Adrián Sieiro

Personal information
- Full name: Adrián Sieiro Barreiro
- Born: 7 December 1992 (age 33)

Sport
- Country: Spain
- Sport: Canoe sprint
- Events: C–2 500 m, C–4 500 m

Medal record
Men's canoe sprint
Representing Spain
World Championships
| Gold medal – first place | 2022 Dartmouth | C-4 500 m |
| Gold medal – first place | 2023 Duisburg | C-4 500 m |
| Silver medal – second place | 2025 Milan | C-4 500 m |
| Bronze medal – third place | 2024 Samarkand | C-4 Mix 500 m |
European Championships
| Gold medal – first place | 2022 Munich | C-2 500 m |
| Gold medal – first place | 2025 Racice | C-4 Mix 500 m |
| Silver medal – second place | 2025 Racice | C-2 500 m |
| Bronze medal – third place | 2018 Belgrade | C-2 1000 m |
| Bronze medal – third place | 2024 Szeged | C-2 200 m |

= Adrián Sieiro =

Spanish canoeist (born 1992)

Adrián Sieiro Barreiro (born 7 December 1992) is a Spanish sprint canoeist.

==Career==
Sieiro competed at the 2022 ICF Canoe Sprint World Championships and won a gold medal in the C-4 500 metres with a time of 1:39.42. He competed at the 2023 ICF Canoe Sprint World Championships and again won a gold medal in the C-4 500 metres with a time of 1:30.808. In August 2024, he competed at the 2024 ICF Canoe Sprint World Championships and won a bronze medal in the mixed C-4 500 metres.

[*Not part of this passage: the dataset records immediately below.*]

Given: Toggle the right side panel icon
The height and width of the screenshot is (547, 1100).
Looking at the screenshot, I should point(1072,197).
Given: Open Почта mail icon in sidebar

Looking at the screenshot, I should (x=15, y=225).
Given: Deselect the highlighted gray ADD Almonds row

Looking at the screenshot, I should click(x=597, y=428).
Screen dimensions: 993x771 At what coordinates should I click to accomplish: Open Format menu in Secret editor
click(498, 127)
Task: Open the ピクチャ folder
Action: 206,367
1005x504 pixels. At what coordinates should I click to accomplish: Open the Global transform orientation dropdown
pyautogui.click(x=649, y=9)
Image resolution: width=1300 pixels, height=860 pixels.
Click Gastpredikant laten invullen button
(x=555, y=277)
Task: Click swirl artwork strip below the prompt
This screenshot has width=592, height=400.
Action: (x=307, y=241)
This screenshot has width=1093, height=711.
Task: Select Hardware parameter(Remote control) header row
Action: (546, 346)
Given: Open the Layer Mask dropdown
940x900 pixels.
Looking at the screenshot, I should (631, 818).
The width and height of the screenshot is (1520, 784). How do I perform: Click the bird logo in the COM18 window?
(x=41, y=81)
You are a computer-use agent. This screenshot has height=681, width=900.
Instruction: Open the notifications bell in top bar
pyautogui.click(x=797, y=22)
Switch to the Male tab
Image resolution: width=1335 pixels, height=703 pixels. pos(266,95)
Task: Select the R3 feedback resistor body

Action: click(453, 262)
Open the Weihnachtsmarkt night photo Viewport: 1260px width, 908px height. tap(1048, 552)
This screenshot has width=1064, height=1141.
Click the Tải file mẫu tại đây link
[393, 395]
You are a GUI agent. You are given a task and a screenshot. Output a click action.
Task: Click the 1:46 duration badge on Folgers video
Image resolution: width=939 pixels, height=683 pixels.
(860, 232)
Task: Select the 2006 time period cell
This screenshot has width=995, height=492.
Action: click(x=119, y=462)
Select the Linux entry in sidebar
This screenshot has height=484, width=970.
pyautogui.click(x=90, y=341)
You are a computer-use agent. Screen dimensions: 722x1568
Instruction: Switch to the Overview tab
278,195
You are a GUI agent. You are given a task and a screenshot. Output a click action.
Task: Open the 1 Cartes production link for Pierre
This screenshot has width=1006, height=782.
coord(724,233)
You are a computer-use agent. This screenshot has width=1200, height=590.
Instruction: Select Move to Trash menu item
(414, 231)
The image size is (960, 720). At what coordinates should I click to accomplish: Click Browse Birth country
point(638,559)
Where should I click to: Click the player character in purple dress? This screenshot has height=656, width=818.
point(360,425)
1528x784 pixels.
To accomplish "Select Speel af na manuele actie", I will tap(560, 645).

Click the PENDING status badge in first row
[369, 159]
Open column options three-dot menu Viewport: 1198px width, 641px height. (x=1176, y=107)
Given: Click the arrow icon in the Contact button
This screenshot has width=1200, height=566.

In June 2025, he competed at the 2025 Canoe Sprint European Championships and won a gold medal in the mixed C-4 500 metres and a silver medal in the C-2 500 metres event. In August 2025, he competed at the 2025 ICF Canoe Sprint World Championships and won a silver medal in the C-4 500 metres with a time of 1:31.15.